Ok, if the radii are known, then just do this. We
know the equations of each circle.

(x - x1)^2 + (y-y1)^2 = R1^2
(x - x2)^2 + (y-y2)^2 = R2^2
(x - x3)^2 + (y-y3)^2 = R3^2
(x - x4)^2 + (y-y4)^2 = R4^2

Subtract one from the rest. Thus

2*(x2 - x1)*x + 2*(y2 - y1)*y = R2^2 - R1^2 + x1^2 - x2^2
2*(x3 - x1)*x + 2*(y3 - y1)*y = R3^2 - R1^2 + x1^2 - x3^2
2*(x4 - x1)*x + 2*(y4 - y1)*y = R4^2 - R1^2 + x1^2 - x4^2

This is a linear system of 3 equations in the two
unknowns (x,y). Solve using backslash.

A = 2*[(x2 - x1),(y2 - y1);(x3 - x1),(y3 - y1);(x4 - x1),(y4 - y1)];
rhs = [R2^2 - R1^2 + x1^2 - x2^2; ...
         R3^2 - R1^2 + x1^2 - x3^2; ...
         R4^2 - R1^2 + x1^2 - x4^2];

xy = A\rhs

This is an estimate of the center coordinates.

HTH,
John

"John D'Errico" <woodchips@rochester.rr.com> wrote in message <go6369$do2$1@fred.mathworks.com>...

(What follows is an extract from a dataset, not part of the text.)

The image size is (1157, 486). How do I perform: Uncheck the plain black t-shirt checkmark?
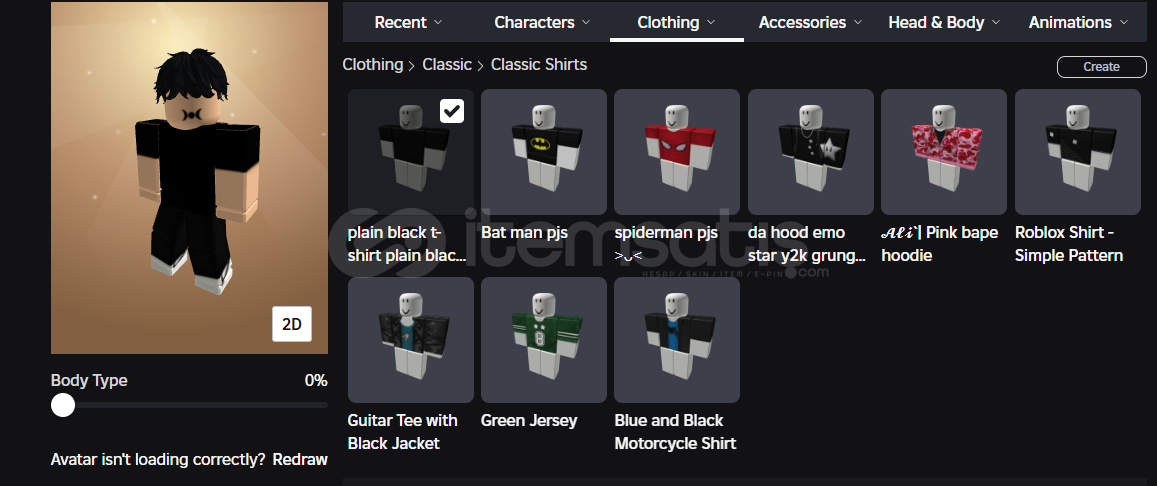(452, 111)
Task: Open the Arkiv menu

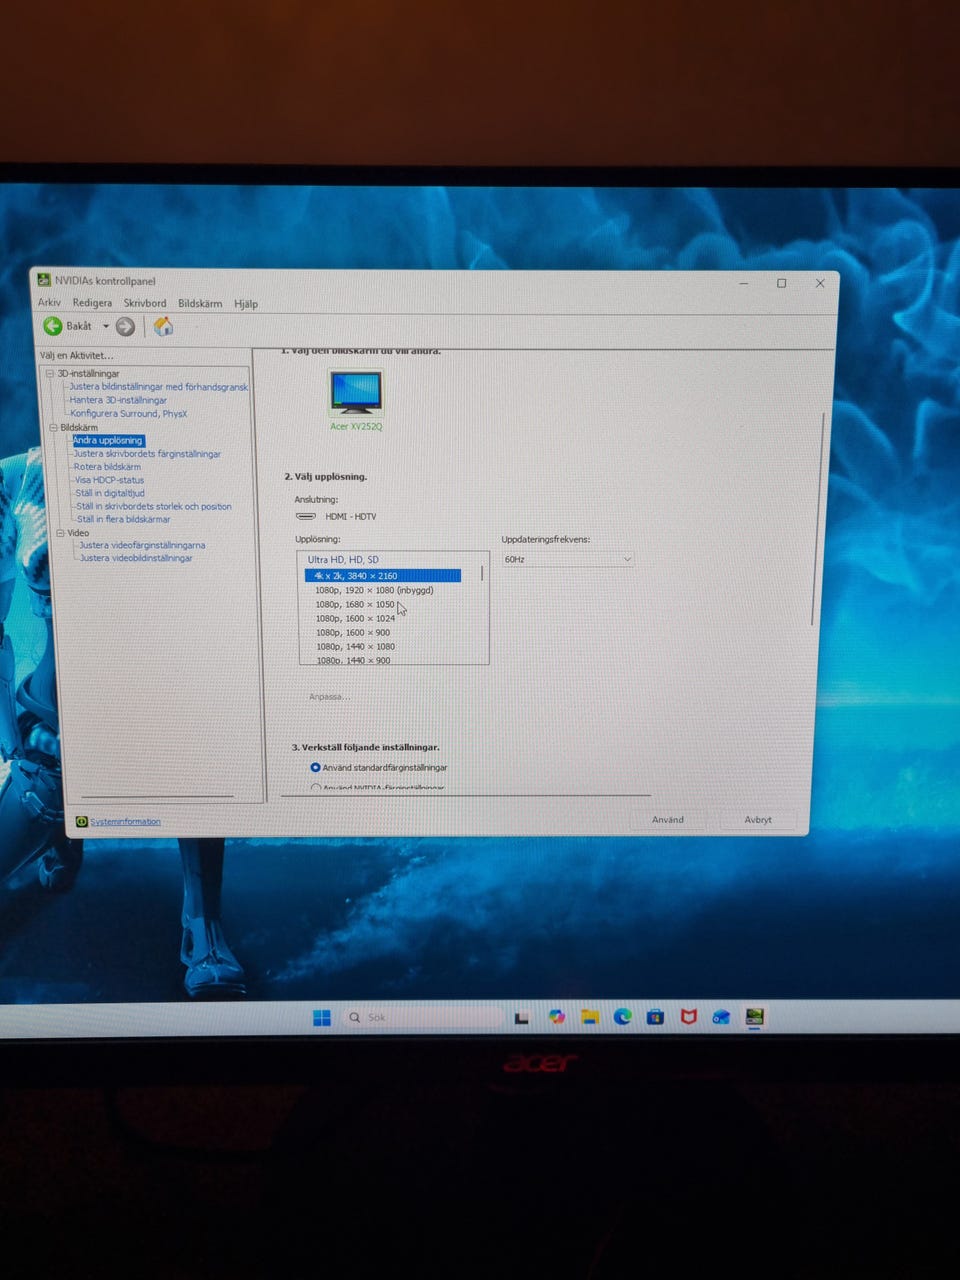Action: point(49,303)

> Ok, if the radii are known, then just do this. We
> know the equations of each circle.
>
> (x - x1)^2 + (y-y1)^2 = R1^2
> (x - x2)^2 + (y-y2)^2 = R2^2
> (x - x3)^2 + (y-y3)^2 = R3^2
> (x - x4)^2 + (y-y4)^2 = R4^2
>
> Subtract one from the rest. Thus
>
> 2*(x2 - x1)*x + 2*(y2 - y1)*y = R2^2 - R1^2 + x1^2 - x2^2
> 2*(x3 - x1)*x + 2*(y3 - y1)*y = R3^2 - R1^2 + x1^2 - x3^2
> 2*(x4 - x1)*x + 2*(y4 - y1)*y = R4^2 - R1^2 + x1^2 - x4^2
>
> This is a linear system of 3 equations in the two
> unknowns (x,y). Solve using backslash.
>
> A = 2*[(x2 - x1),(y2 - y1);(x3 - x1),(y3 - y1);(x4 - x1),(y4 - y1)];
> rhs = [R2^2 - R1^2 + x1^2 - x2^2; ...
> R3^2 - R1^2 + x1^2 - x3^2; ...
> R4^2 - R1^2 + x1^2 - x4^2];

Sorry. I left out one part of this, obviously
as an exercise for the student.

rhs = [R2^2 - R1^2 + x1^2 - x2^2 + y1^2 - y2^2; ...
         R3^2 - R1^2 + x1^2 - x3^2 + y1^2 - y3^2; ...
         R4^2 - R1^2 + x1^2 - x4^2 + y1^2 - y4^2];

John

"us " <us@neurol.unizh.ch> wrote in message <go629m$dum$1@fred.mathworks.com>...
> "bala"
> > i hav an image to show the intersection area made by four circle but i don know how to post it... recommend any site to post pic for view...
>
> one of the many possibilities
>
> http://picasaweb.google.com
>
> us


http://picasaweb.google.com/lh/photo/xQ70r3BK0FkzA7okcheNDw?authkey=_sKc4mJ_WLk&feat=directlink

this is link....u can see it
thanks for reply
i trying wat u hav given.......i cannot understand the method or principle behind it......
would u explain it to me or any article which explain about it....

thanks,

bala

"John D'Errico" <woodchips@rochester.rr.com> wrote in message <go64f1$95b$1@fred.mathworks.com>...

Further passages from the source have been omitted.